Die Vorwahlen für die Präsidentschaft in den USA ziehen sich bei beiden Parteien in die Länge. Auf der Seite der Demokraten macht Bernie Sanders Hillary Clinton nach wie vor das Leben schwer. Es sieht aber so aus, als wäre Hillary am Schluss die Kandidatin der Demokraten. Um dies zu ändern, müsste Sanders die noch kommenden Vorwahlen nicht nur gewinnen, sondern mit grossem Vorsprung für sich entscheiden.

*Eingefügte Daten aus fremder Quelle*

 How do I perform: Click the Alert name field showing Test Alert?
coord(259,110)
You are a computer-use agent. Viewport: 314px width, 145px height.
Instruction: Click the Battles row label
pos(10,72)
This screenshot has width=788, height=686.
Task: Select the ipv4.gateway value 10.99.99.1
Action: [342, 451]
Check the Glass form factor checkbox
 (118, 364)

Dies ist unwahrscheinlich, sofern es bei Hillary’s Geschichte rund um den Email-Server zu ihrer Zeit als Aussenministerin nicht zu dramatischen, neuen Entwicklungen kommt.

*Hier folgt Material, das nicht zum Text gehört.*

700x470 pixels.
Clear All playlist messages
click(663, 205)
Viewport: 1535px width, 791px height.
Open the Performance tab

Auf der Seite der Republikaner scheint alles in der Schwebe. Ein Kandidat braucht 1'237 Delegiertenstimmen, um am Parteikonvent im Sommer als Kandidat der republikanischen Partei nominiert zu werden. Donald Trump liegt zwar vorne, es ist aber nicht klar, ob er sich genügend Delegiertenstimmen sichern kann. Wenn er dies nicht schafft (und nicht mal nahe an die Zielmarke heran kommt), scheint alles offen. Es könnte zum ersten Mal seit Jahrzehnten zu einer sogenannt «brokered convention» kommen, einem Parteitag ohne im vornherein klaren Ausgang.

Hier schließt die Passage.